Insights into the Biogeochemical Cycling of Cobalt: Precipitation and Transformation of Cobalt Sulfide Nanoparticles under Low-Temperature Aqueous Conditions

Cobalt sulfide precipitates, key phases in the natural biogeochemistry of cobalt and in relevant remediation and resource recovery processes, are poorly defined under low-temperature aqueous conditions. Here, we systematically studied Co (Fe) sulfides precipitated and aged in environmentally relevant solutions, defined by different combinations of pH, initial cobalt to iron ratios ([Co] aq /[Fe] aq ), with/without S 0 , and the presence/absence of sulfate-reducing bacteria. The initial abiogenic precipitates were composed exclusively of amorphous Co sulfide nanoparticles (CoS· x H 2 O) that were stable in anoxic solution for 2 months, with estimated log K* values 1-5 orders of magnitude higher than that previously reported for Co sulfides. The addition of S 0 , in combination with acidic pH and elevated temperature (60 °C), resulted in recrystallization of the amorphous precipitates into nanocrystalline jaipurite (hexagonal CoS) within 1 month.
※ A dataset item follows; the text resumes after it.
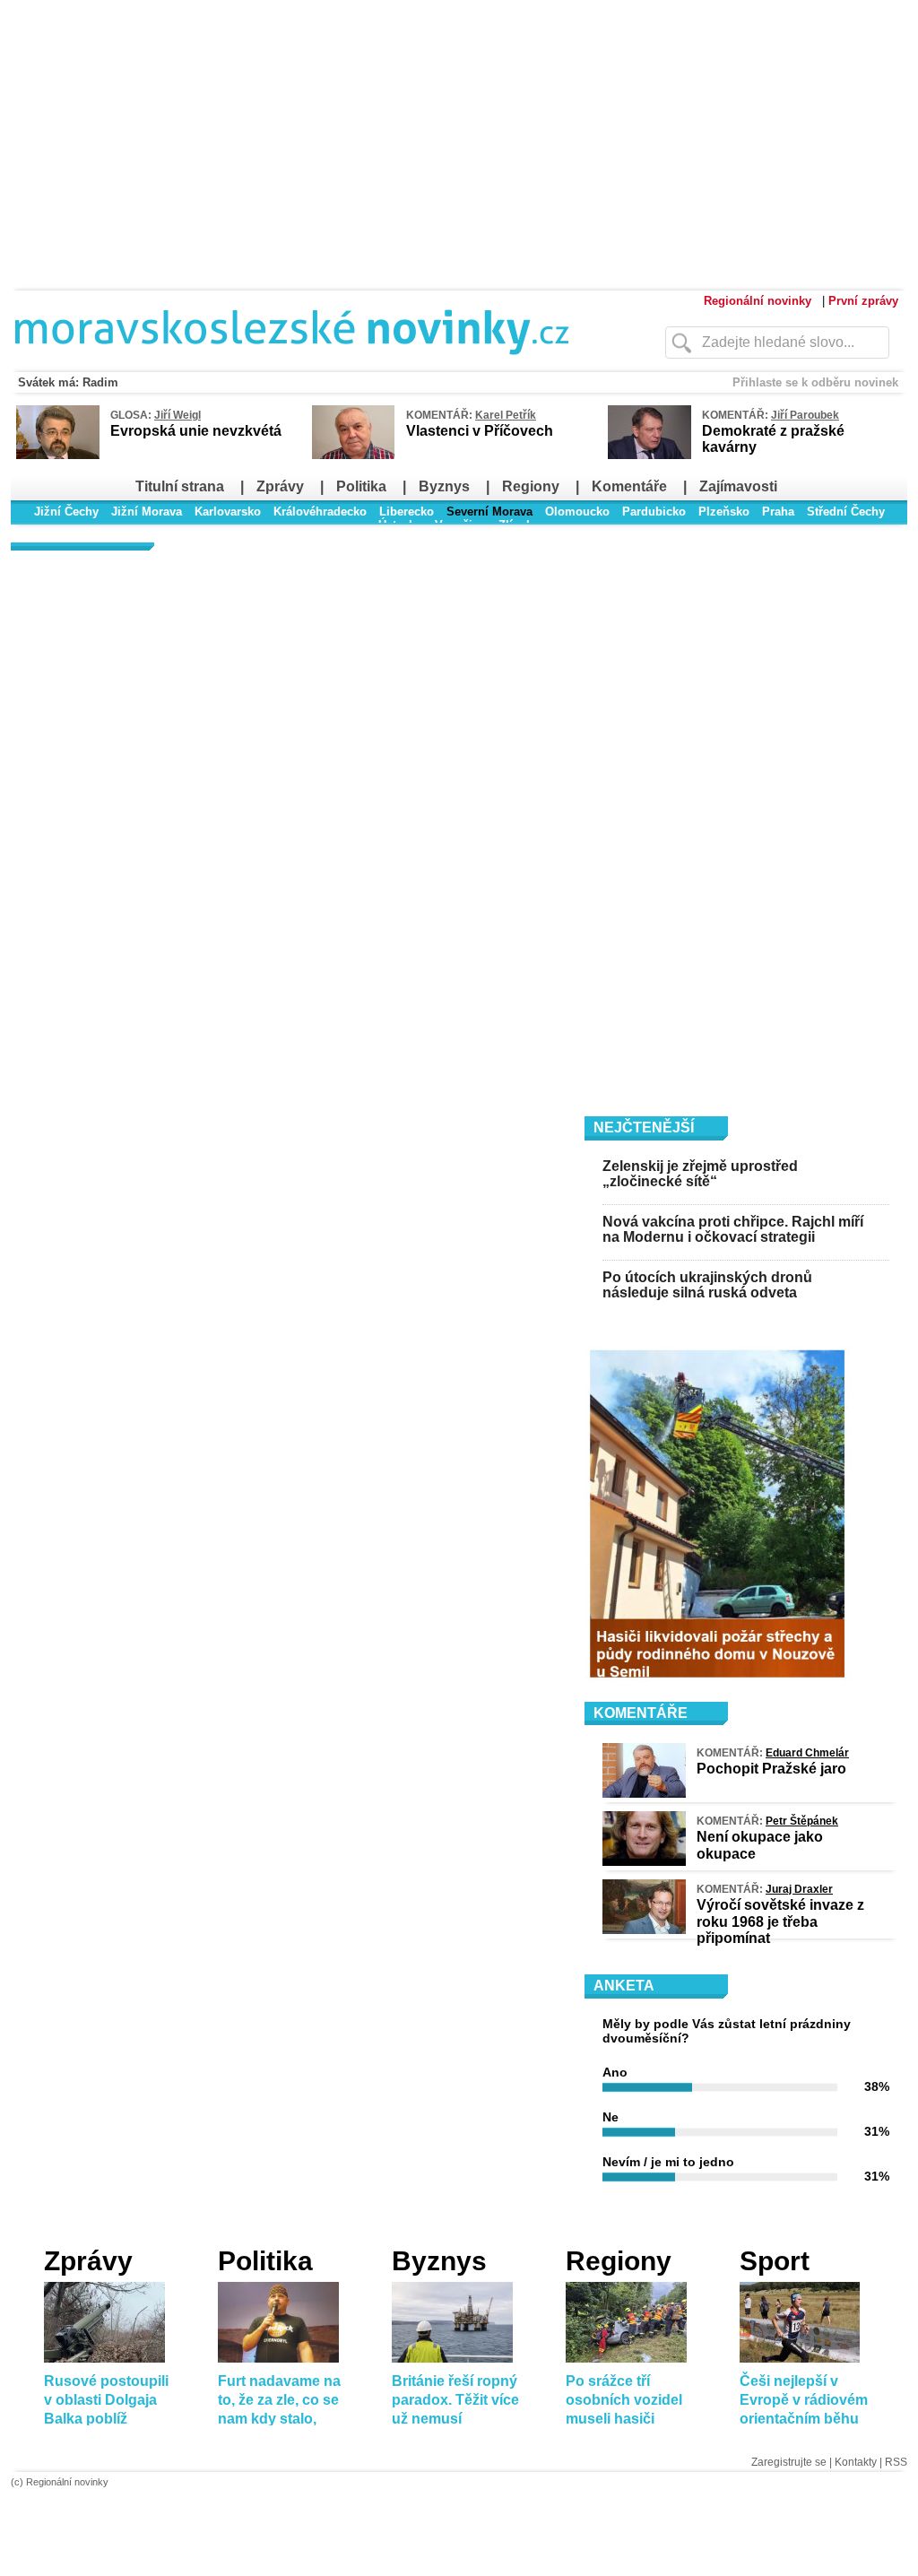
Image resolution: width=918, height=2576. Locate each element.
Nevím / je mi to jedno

In the presence of Fe(II) aq , the abiogenic precipitates were composed of more crystalline Co sulfides and/or Co-rich mackinawite, the exact phase being dependent on the [Co] aq /[Fe] aq value. The biogenic precipitates displayed higher crystallinity for Co sulfides (up to the formation of nanocrystalline cobalt pentlandite, Co 9 S 8 ) and lower crystallinity for Co-rich mackinawite, suggestive of mineral-specific bacterial interaction. The revealed precipitation and transformation pathways of Co (Fe) sulfides in this study allows for a better constraint of Co biogeochemistry in various natural and engineered environments.